In the CGW example, you and Jeff decided to replace reviews with criticism, but I don't know if anyone would want that (and they obviously didn't). For me, criticism and reviews should complement each other, as they're very different ways of looking at the same content. I think reviews should be what they are--timely thoughts on new releases that can act as a buying guide for your readers. Criticism seems more suited to games whose place in history is a little more firmly placed, as an innovative game's impact usually isn't felt until later titles have absorbed its lessons. (Say, examining the influence of early early open-world games on GTA, GTA's influence on Crackdown and Assassin's Creed, and those games' influence on future titles.)

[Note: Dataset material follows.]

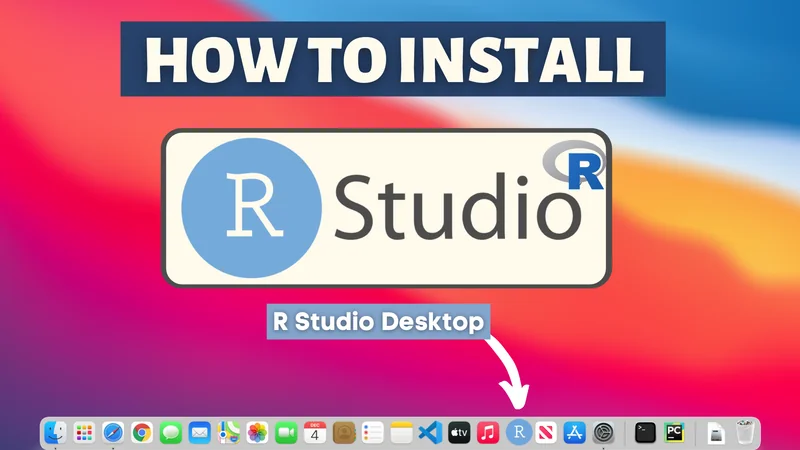Open the Messages app
Image resolution: width=800 pixels, height=450 pixels.
(x=171, y=432)
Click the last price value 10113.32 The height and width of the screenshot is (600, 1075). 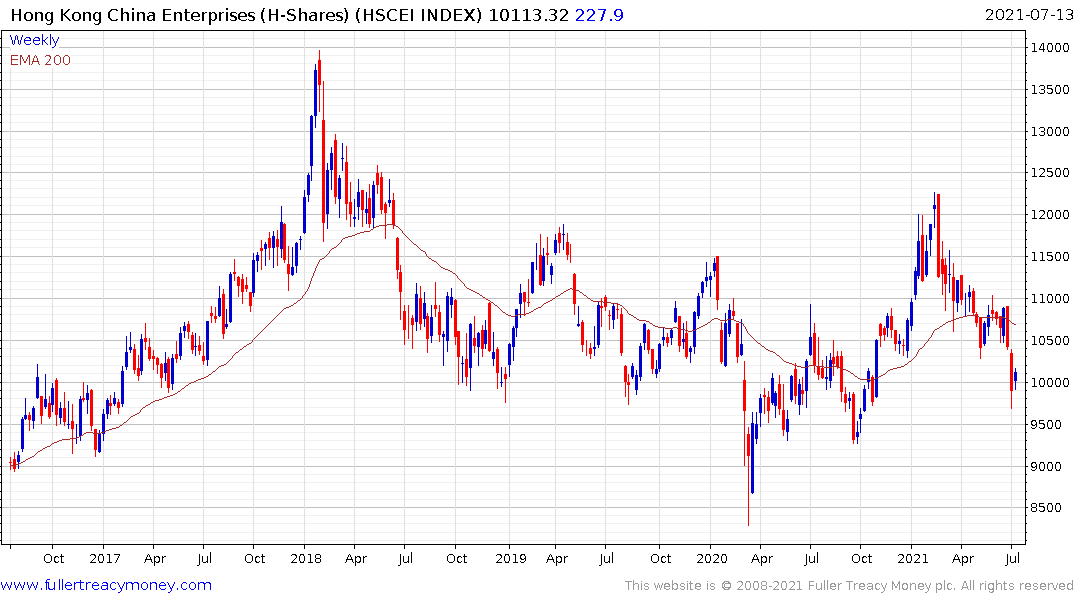[x=528, y=15]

The N'Gai/GAF thing...I appreciate the mini-disclaimer, but using GAF as a barometer for anything is kind of nuts. I'm serious about gaming, and I read a ton of blogs and forums, but GAF is a relatively small community that exists in its own bubble. N'Gai has become a major figure in the gaming industry in a very short time: his columns are widely discussed, his opinions seem to matter to a large percentage of the online community, and he's a popular guest on 1UP Yours, a show you know a little something about. Put that against a dozen or so forum trolls, and see which way the scale tips.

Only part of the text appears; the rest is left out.